E aonde quer chegar com o novo romance? Os críticos midiáticos, que insistem em rotular os autores de acordo com temas e preconceitos, vão levar um susto: O Lugar mais Sombrio não se passa em Manaus, nem sequer se refere à Amazônia. Mas Hatoum não fez essa mudança de cenário em relação a seus quatro primeiros livros para mostrar aos maus analistas que não é um escritor “regionalista”. Afinal, já em seus contos havia boa parcela de páginas distribuídas em outros endereços. E é de um desses textos, Bárbara no Inverno, que se desdobra a história do novo romance, que se desenrola em Paris do final dos anos 70 ao final dos anos 80 e envolve personagens exilados, como brasileiros e cubanos, e sua relação com franceses. “É um livro sobre exílio e paixão em Paris”, define.
É o primeiro romance de Hatoum narrado por uma mulher, uma tradutora francesa que morou na América Latina e divide seu coração entre um brasileiro e um cubano. O autor conta que é seu livro com mais personagens até agora e que, apesar de ser menos descritivo do que Cinzas do Norte, por exemplo, tem um teor realista bem grande, pois identifica a geografia da capital francesa (Hatoum comprou mapas para checar ruas e localidades com precisão) e inclui figuras reais como artistas e autoridades do período (Carpentier, Lam, políticos franceses e cubanos, etc). Em diversas ocasiões, não à toa, Hatoum já falou de sua admiração por Flaubert, especialmente pelo Flaubert de A Educação Sentimental. A atitude literária de Flaubert, seu cultivo da palavra exata e do distanciamento moral, é a principal inspiração de Hatoum.
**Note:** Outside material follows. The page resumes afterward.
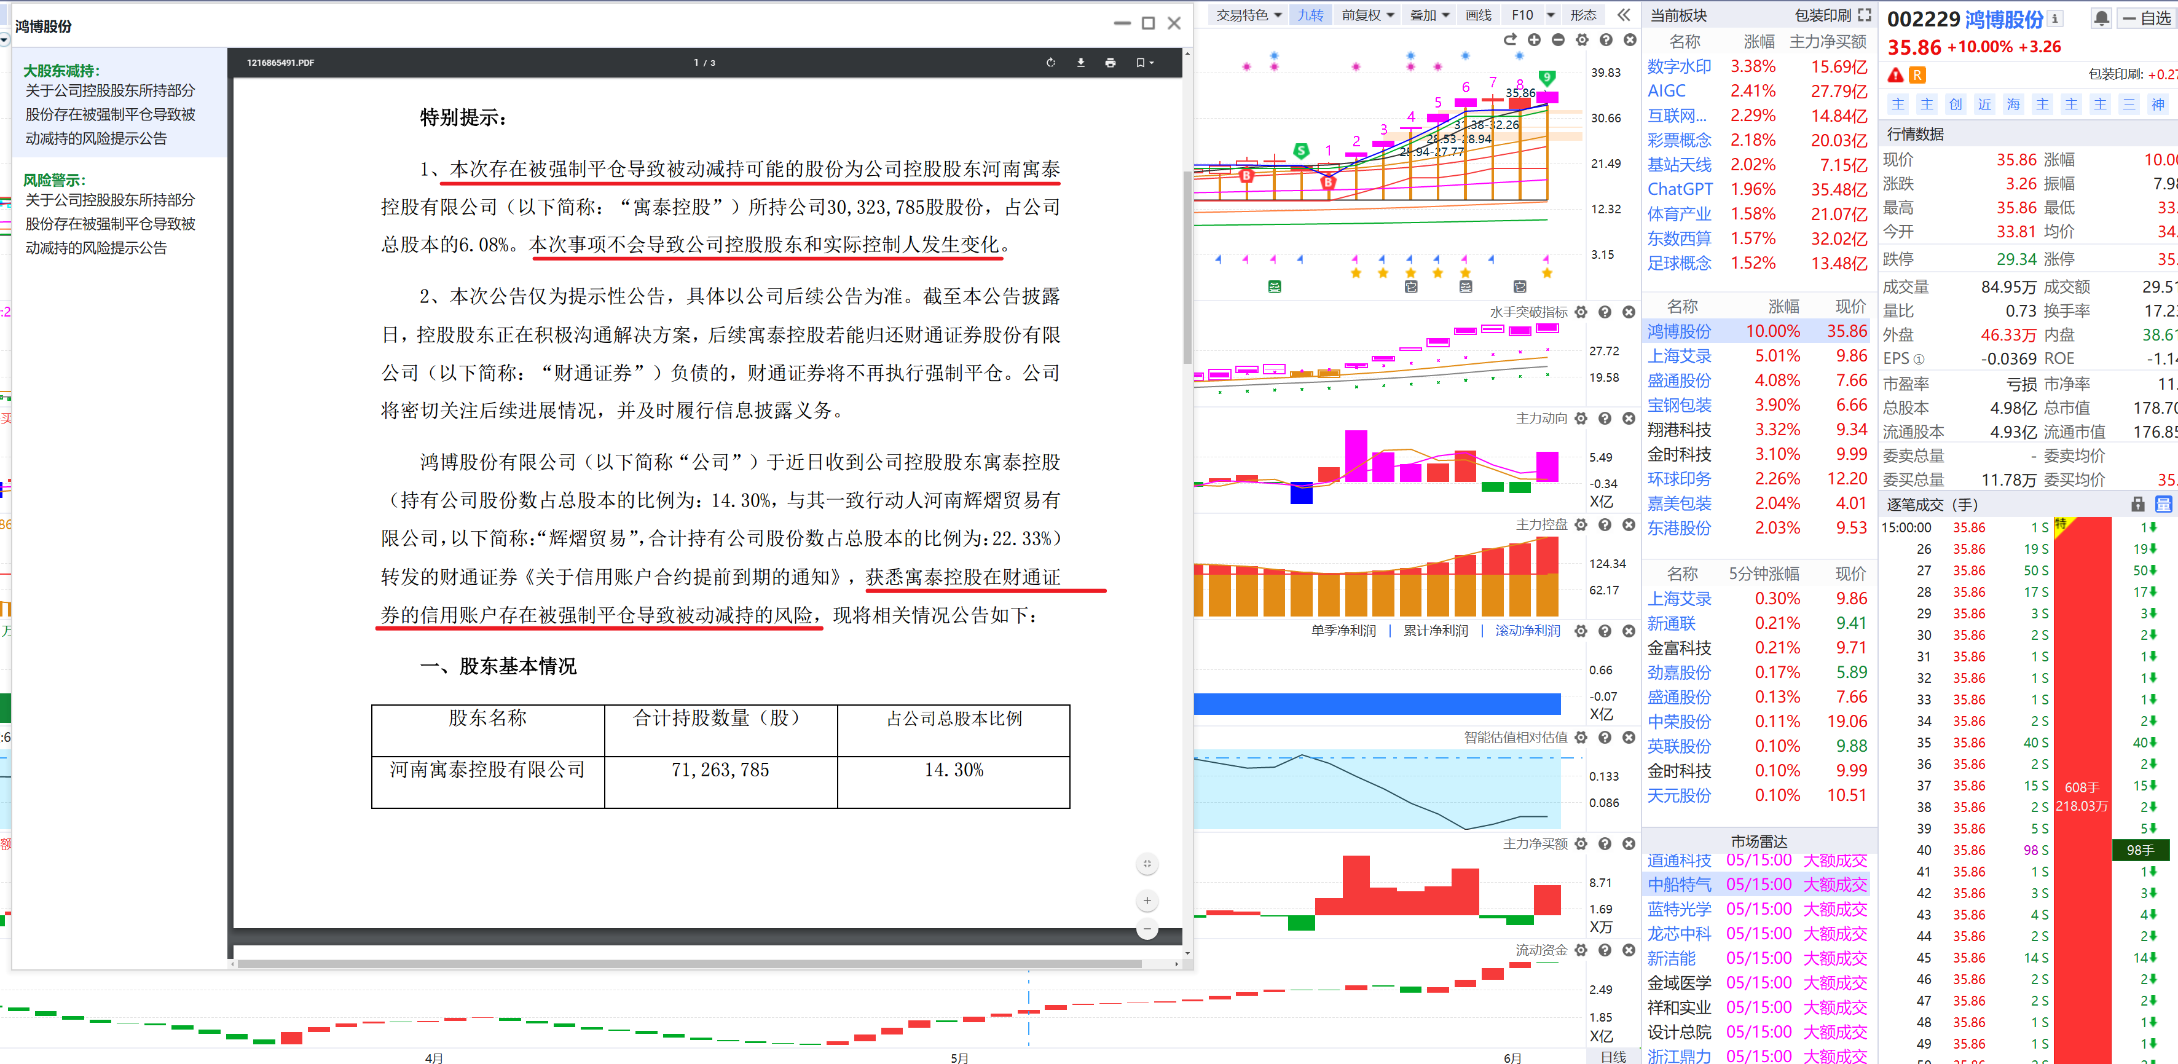This screenshot has height=1064, width=2178.
Task: Click 上海艾录 in the sector stock list
Action: 1678,356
O livro tem outras inspirações, claro. Uma delas é o ensaio do intelectual palestino Edward Said sobre o exílio, sobre a condição do desterro, do lugar incerto, do “amador”, que nunca se sente em casa, que busca dominar um idioma que não é o seu (daí que as metáforas da tradução e do exílio se encontram), e tudo isso potencializa tanto seus dramas como suas possibilidades. Mas a principal fonte de Hatoum, novamente, são suas memórias. O romance tem muito de autobiográfico, pois Hatoum não apenas viveu na Europa entre exilados e tradutores, mas também conviveu com o engajamento político desde cedo: aos 15 anos, em Brasília, foi detido durante um protesto contra a ditadura militar. Seus romances sempre partem de experiências de seu passado e as recriam com uma densidade que vai da circunstância histórica e social até as ressonâncias míticas.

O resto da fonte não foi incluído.